Сам Бискупский отзывается о своем письме как о «пачканьи, грубом, безобразной и бестолковом», но думает, что «охотнику писателю есть за что в нем ухватиться, чтоб расплодить на порядочную книгу презанимательные, не выдуманные вещи».

Несомненно Л. Н. Толстой более чем блестяще оправдал надежды Бискупского. Сопоставляя его рассказы (они приведены нами дословно со всеми их иногда действительно «безобразными» особенностями) с картинкой, написанной Толстый, невольно возникает предположение, не была ли в руках писателя эта рукопись? Тем более, что Бискупский сам несколько раз на пространстве своего рассказа прямо говорит, что это письмо он пишет с целью дать материал для кого-то другого, для настоящего писателя.

«…Прошу сочинителя, пишет Бискупский, употребить свои таланты, объяснить за меня, что тут почувствовалось».

Для кого предназначал Краевский это письмо, написанное 30 марта 1849 года, точных данных не имеется. Сам Бискупский упоминает в нем Гоголя и Достоевского («На этот класс людей-барышников нужно бы навесть кинжал — перо единственного Гоголя, а потом погладить перышком господина Достоевского»). Возможно, что в том или ином виде рассказ этот попал и Л. Н. Толстому, весьма тщательно собиравшему откуда было возможно материалы для своего романа.
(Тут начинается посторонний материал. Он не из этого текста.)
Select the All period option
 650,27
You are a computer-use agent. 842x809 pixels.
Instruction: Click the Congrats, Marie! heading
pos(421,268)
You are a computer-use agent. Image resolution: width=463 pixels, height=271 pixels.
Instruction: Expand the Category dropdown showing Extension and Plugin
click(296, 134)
Во всяком случае, рассказ Бискупского представляет собою большой интерес, так как дает возможность видеть почти наглядно, как историческая действительность, под кистью художника реалиста, превращается в правду художественную, и дает ценный материал для характеристики творчества Л. Н. Толстого.

ВЛ. БОЦЯНОВСКИЙ.



Загрузка...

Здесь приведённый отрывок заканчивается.